在不同溫度下的PDA培養(yǎng)基上，湖北海棠輪紋病菌和腐爛病菌的生長特性如圖8和表1所示。

圖8 湖北海棠輪紋病菌在不同溫度下的生長特性（3d）（從左到右從上到下依次是在 10℃、15℃、20℃、25℃、30℃和35℃輪紋病菌的生長狀況）

表1 湖北海棠輪紋病菌和腐爛病菌不同溫度生長情況/mm

由圖8和表1可以看出，泰山海棠輪紋病菌和腐爛病菌在10℃～35℃條件下均可生長，隨著溫度的升高，兩種病菌的生長速度加快，病菌在25℃生長最好，其次是30℃、20℃和15℃，其他溫度下病菌的生長速度明顯減慢，腐爛病菌的耐高溫能力稍強于輪紋病菌。對溫度的適應(yīng)性更強一些。

2.6 病菌對不同pH的適應(yīng)性

泰山海棠輪紋病菌和腐爛病菌在25℃下，不同pH的PDA培養(yǎng)基生長結(jié)果見表2。由表4可知，不同pH條件下，海棠輪紋病菌和腐爛病菌生長特征存在差異，海棠輪紋病菌的生長范圍稍窄一些，在pH4～10之間；而海棠腐爛病菌在pH3～11之間均可生長。隨著pH的升高，兩種病菌的生長速度加快，其中腐爛病菌在pH6時生長最快，輪紋病菌在pH5生長最快，總體表現(xiàn)為輪紋病菌生長稍慢于腐爛病菌生長，說明海棠腐爛病菌對酸堿度的適應(yīng)性更強一些。

表2 湖北海棠輪紋病菌和腐爛病菌不同pH生長情況/mm

3 結(jié)論與討論

通過海棠枝干潰瘍病原菌的培養(yǎng)學(xué)、形態(tài)學(xué)、分子序列特征、系統(tǒng)樹構(gòu)建及致病性測定表明，海棠枝干潰瘍病主要由輪紋病和腐爛病兩種病害所致，鑒定病原菌2種，其中海棠輪紋病原菌為葡萄座腔菌（Botryosphaeria dothidea）；海棠腐爛病原菌為 Valsa ceratosperma。生理學(xué)研究表明，兩種病菌對溫度和pH的要求均隨著溫度或者酸堿度提高而逐漸生長加速，但不同病菌的適應(yīng)性不同，其中腐爛病菌對溫度和酸堿度的適應(yīng)性更強一些。
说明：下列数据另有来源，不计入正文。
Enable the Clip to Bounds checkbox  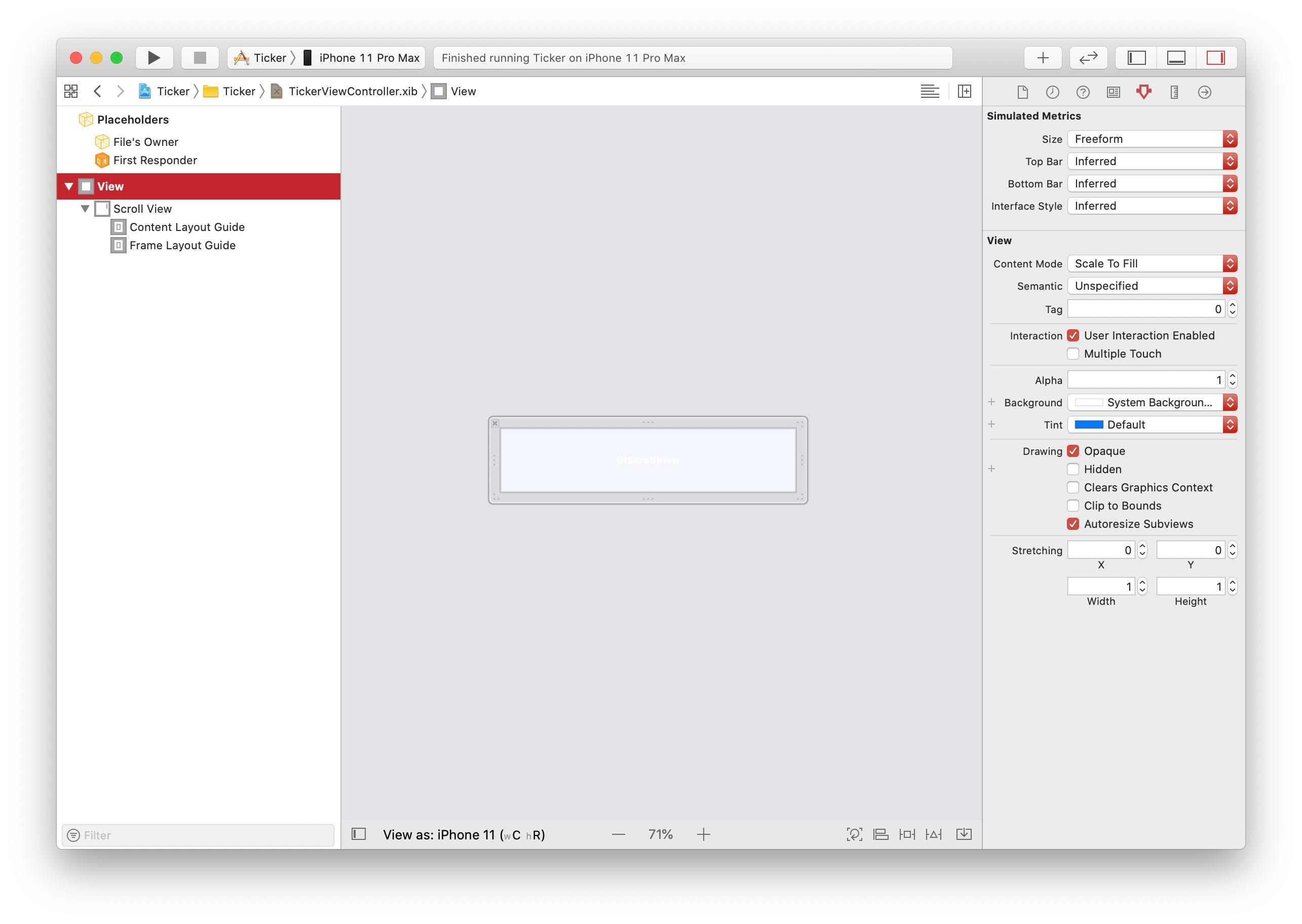click(x=1073, y=506)
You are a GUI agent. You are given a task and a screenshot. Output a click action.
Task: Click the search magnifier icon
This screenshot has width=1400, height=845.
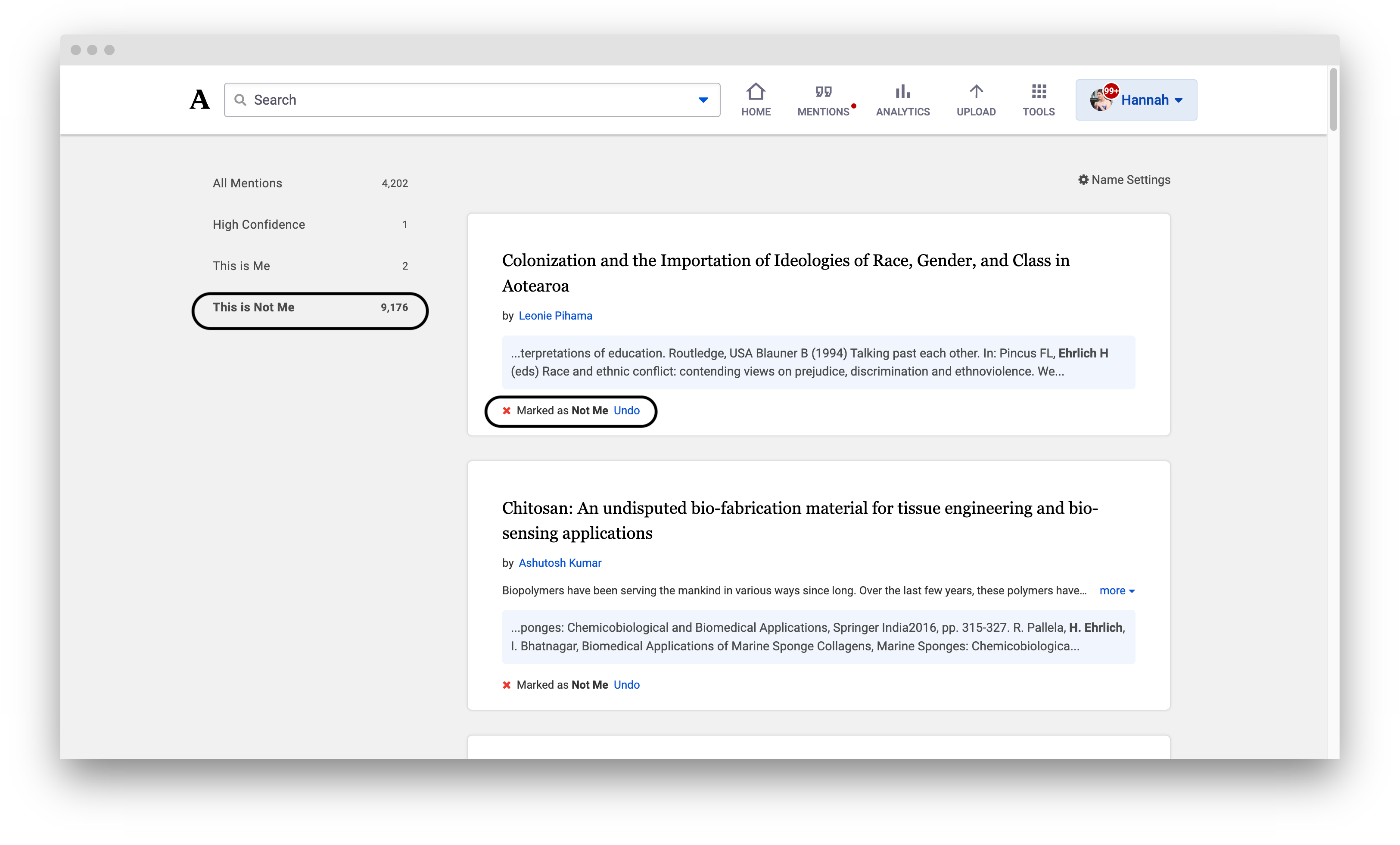click(241, 99)
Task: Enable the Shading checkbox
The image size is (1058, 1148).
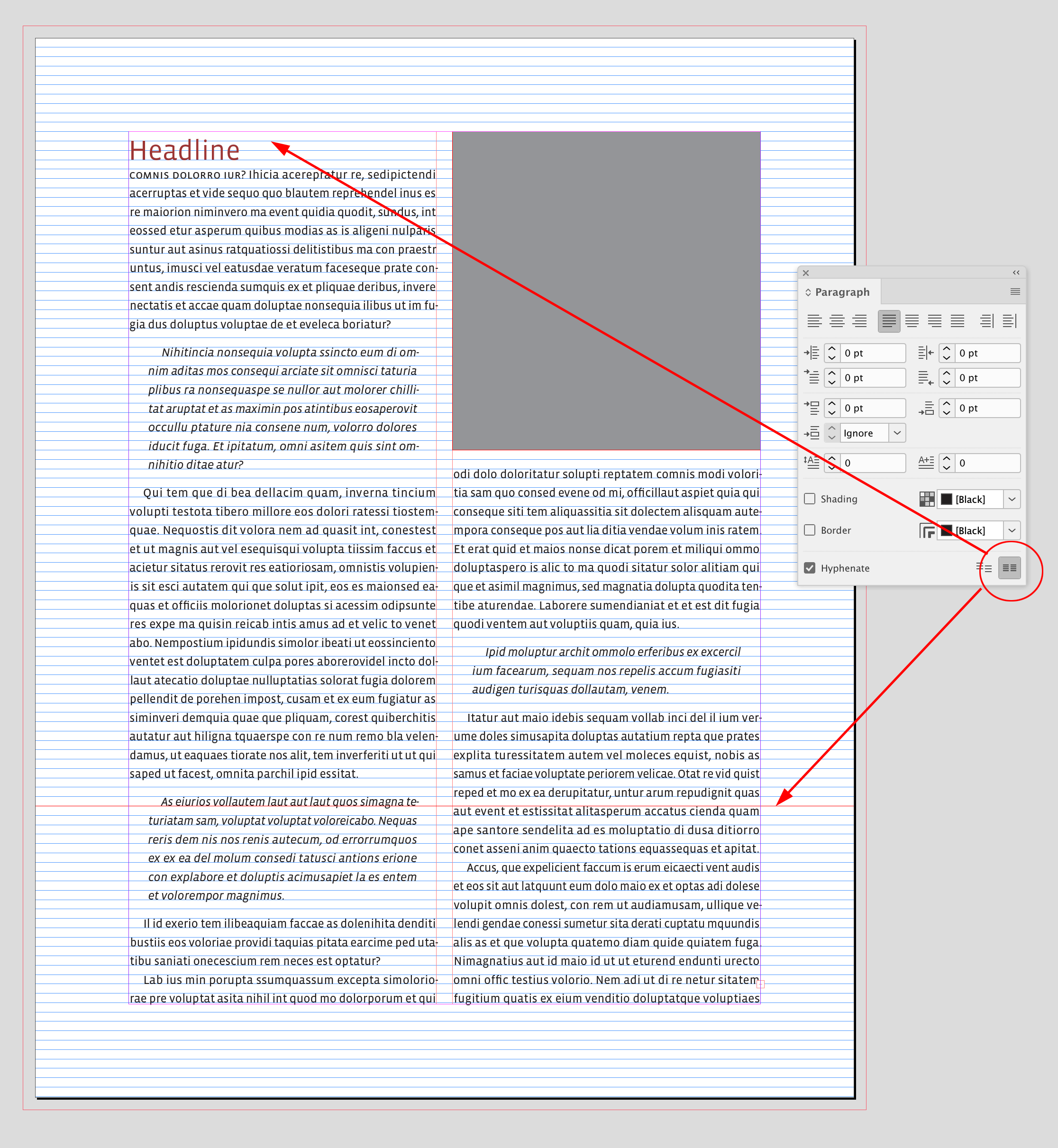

2種病菌造成湖北海棠枝干潰瘍病的發(fā)生在國內(nèi)鮮有報道，尤其是大面積分布在泰山高海拔區(qū)1300m處的湖北海棠林分。本研究明確了湖北海棠枝干潰瘍病原菌發(fā)生的種類及致病病原菌，為下一步綜合治理湖北海棠枝干潰瘍病提供了理論支持。